Bitcoin (BTC) price has dropped to a four-week low as long-term holders sell and institutional demand weakens.
Bitcoin’s recent price action has caught the attention of traders around the world.
The cryptocurrency has now dropped to a four-week low, after slipping to around $108,700 according to Glassnode.
Analysts say the market is showing signs of exhaustion after weeks of strong inflows and profit-taking by long-term holders.
Long-Term Holders Take Profits as Bitcoin Stumbles
Long-term holders have started cashing out their Bitcoin holdings and have realised around 3.4 million BTC in profits. This surge in selling activity coincided with the US Federal Open Market Committee’s recent rate cut, which initially pushed prices to $117,000 before the decline started.

Glassnode reported that these holders have been distributing about 122,000 BTC per month.
This wave of selling has come just as institutional demand slowed. Exchange-traded fund (ETF) inflows fell from 2,600 BTC per day to nearly zero on a seven-day average. This alone has left the market vulnerable.
The profit-taking trend has made it difficult for short-term holders to maintain Bitcoin above its cost basis near $110,000. Breaking below this level could also trigger further stop-loss selling and deepen the correction.
Market Exhaustion Rises
Glassnode’s latest data shows that Bitcoin is entering a cooling phase. The firm described the recent move as a classic case of “buy the rumour, sell the news” after the Fed’s rate cut.
This cycle has been different from previous ones.
Instead of a single prolonged wave of inflows, there have been three distinct multi-month surges since November 2022. Each surge has come alongside heavy profit-taking. Over 90% of coins moved during these periods were sold at a profit, which is one of the biggest signs of a cyclical peak.
Analysts are warning that this pattern tends to point towards the end of a strong rally. Now with ETF inflows drying up and long-term holders taking profits, the market is facing a lack of fresh capital to support higher prices.
Stop-Loss Selling and Weak Support Levels Add Pressure
Markus Thielen from 10x Research pointed out that Bitcoin’s recent rebound after the early September drop “quickly lost momentum.” As the price once again hovers near those levels, traders are worried that more stop-loss orders could be triggered.
Spot and futures markets have also shown stress. Volumes spiked during the sell-off, while open interest in futures contracts dropped by billions of dollars. Options markets also moved defensively as demand for protective puts increased.
Glassnode pointed out that the short-term holder cost basis at $111,800 is important because losing this level increases the chances of a deeper cooling period.
Historical Trends Offer Hope for ‘Uptober’

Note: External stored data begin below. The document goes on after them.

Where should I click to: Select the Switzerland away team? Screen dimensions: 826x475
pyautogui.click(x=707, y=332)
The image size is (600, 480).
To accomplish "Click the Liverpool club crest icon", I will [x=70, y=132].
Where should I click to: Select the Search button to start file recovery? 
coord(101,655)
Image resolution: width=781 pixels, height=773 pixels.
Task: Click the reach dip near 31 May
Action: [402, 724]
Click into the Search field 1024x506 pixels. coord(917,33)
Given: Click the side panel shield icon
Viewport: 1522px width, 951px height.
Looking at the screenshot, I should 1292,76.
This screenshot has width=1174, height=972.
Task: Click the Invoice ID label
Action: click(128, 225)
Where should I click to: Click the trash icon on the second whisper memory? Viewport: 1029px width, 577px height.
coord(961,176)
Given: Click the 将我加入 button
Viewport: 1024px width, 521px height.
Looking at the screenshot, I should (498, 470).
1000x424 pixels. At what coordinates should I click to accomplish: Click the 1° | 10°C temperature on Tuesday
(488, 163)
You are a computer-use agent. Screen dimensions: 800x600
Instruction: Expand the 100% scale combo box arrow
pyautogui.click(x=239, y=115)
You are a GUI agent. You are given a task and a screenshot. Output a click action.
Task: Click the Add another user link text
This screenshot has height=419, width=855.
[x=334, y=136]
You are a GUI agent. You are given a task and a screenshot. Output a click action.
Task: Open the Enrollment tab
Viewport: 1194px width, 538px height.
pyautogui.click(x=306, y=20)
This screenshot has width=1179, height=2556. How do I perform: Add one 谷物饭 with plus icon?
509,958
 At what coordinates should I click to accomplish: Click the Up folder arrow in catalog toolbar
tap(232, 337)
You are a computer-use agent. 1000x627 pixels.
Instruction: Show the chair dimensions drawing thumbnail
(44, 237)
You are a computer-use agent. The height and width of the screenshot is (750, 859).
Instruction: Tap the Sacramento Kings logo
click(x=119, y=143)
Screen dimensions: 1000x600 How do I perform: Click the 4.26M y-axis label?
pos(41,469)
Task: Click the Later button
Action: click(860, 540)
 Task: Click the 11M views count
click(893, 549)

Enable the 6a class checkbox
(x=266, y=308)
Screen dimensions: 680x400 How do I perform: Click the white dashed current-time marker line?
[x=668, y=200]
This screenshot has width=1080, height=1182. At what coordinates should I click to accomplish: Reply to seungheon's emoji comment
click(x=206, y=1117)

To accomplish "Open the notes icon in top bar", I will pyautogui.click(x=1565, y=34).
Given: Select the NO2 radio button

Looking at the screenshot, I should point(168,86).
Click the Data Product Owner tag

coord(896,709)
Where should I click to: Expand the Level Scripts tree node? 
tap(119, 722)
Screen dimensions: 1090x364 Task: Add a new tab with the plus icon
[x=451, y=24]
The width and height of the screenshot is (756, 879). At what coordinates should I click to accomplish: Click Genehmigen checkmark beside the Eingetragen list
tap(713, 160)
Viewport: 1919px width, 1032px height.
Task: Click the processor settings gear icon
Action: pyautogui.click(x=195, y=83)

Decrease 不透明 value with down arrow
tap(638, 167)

Despite the current outlook, many traders are hopeful about October, which is often called “Uptober.” This month has historically been favourable for Bitcoin. Data from Coinglass shows the cryptocurrency has averaged a 21.89% return in October since its inception.
Analyst Darkfost noted that Bitcoin has closed October in profit in 12 out of the past 16 years. Since 2020, an investment on October 1st has typically delivered gains of 7.5 to 30.5% within the month.
This seasonal trend indicates that if market sentiment stabilises, Bitcoin might find support in the next few weeks. However, any rally will likely face resistance from ongoing profit-taking and weak institutional participation.
Glassnode’s Data Signals a Fragile Market
The on-chain metrics indicate that Bitcoin’s realised cap now stands at $1.06 trillion. This figure represents the total value of all Bitcoins at the price they were last moved.
In previous cycles, realised cap growth was recorded at $4.2 billion between 2011 and 2015, $85 billion between 2015 and 2018, and $383 billion between 2018 and 2022.

The current cycle has seen $678 billion in net inflows, which is nearly double the previous one.
Despite the impressive inflows, the recent distribution by long-term holders shows that much of this capital is being locked in as profits rather than reinvested.